PROFIBROTIC MACROPHAGE POLARIZATION AND REPROGRAMMING IN PRECISION CUT LUNG SLICES

Abstract

Idiopathic pulmonary fibrosis (IPF) is a progressive lung disease with worsening respiratory symptoms and physiological impairment. Pulmonary fibrosis is a chronic lung disease characterized by forming scar tissue (fibrosis) in the lungs. Alternatively activated macrophages (M2) known as pro-fibrotic are known to contribute to the fibrotic remodeling of the lung. In addition to the polarization of slices from naïve to pro-fibrotic, the addition of anti-fibrotic therapeutics reprogram slices back to a naïve condition. To polarize the slices, naïve slices are incubated with a previously investigated method in the lab known as the polarization cocktail.

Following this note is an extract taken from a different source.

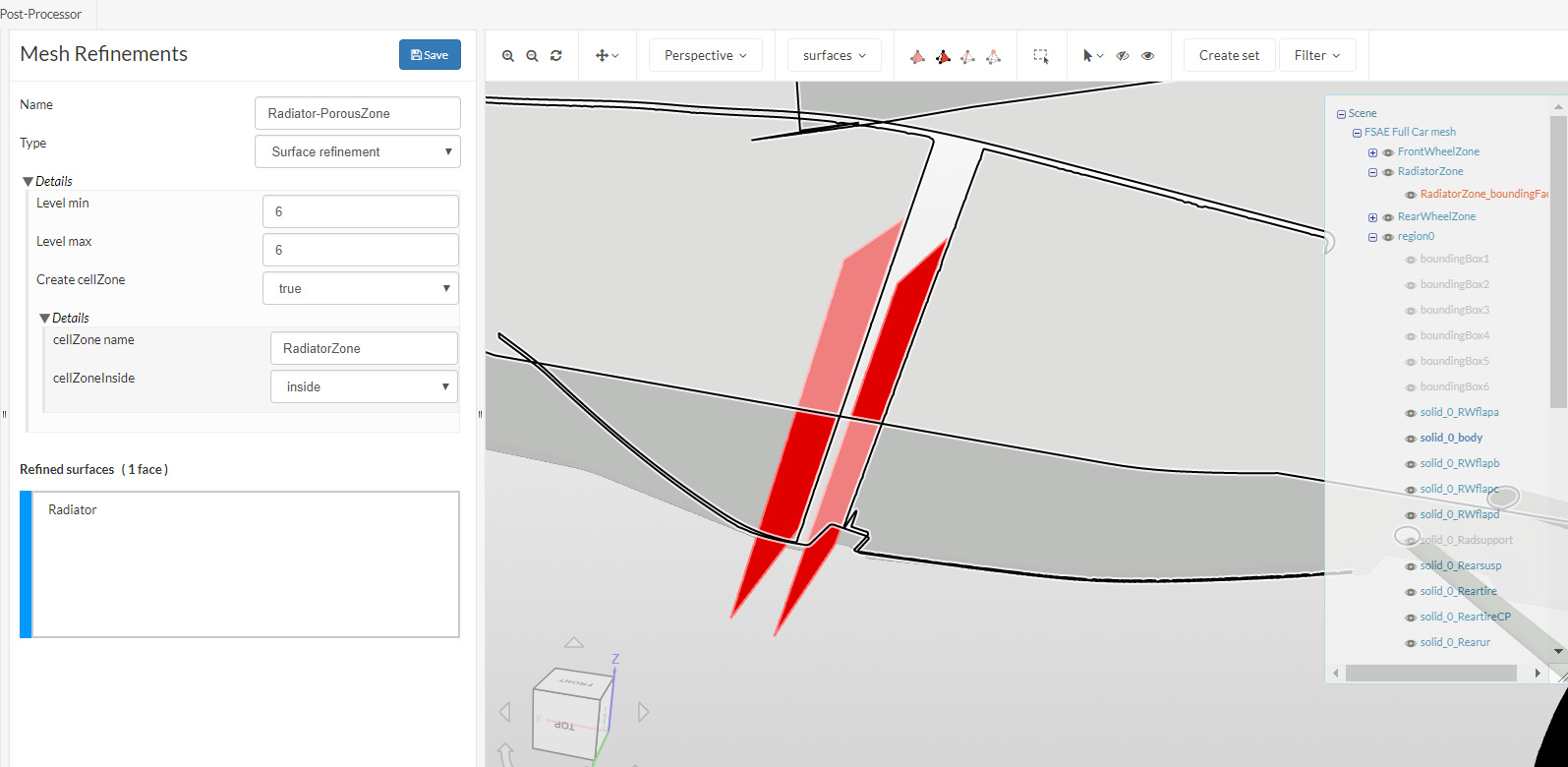Click the Create set button

1229,56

The polarization cocktail can be achieved by adding of IL-4, IL-6 and IL-13 to naïve(M0) slices in the Precision Cut lung slice (PCLS) model. For the therapeutic model, slices are incubated with the polarization cocktail and subsequently with the therapeutic. Our results have shown that the precision cut lung slice model can mimic previously investigated in-vivo experiments with the polarization cocktail. Secondly, the addition of therapeutics result in the slices exhibiting lower amounts of M2 markers and arginase activity concluding the model is suitable for the polarization and reprogramming of macrophages.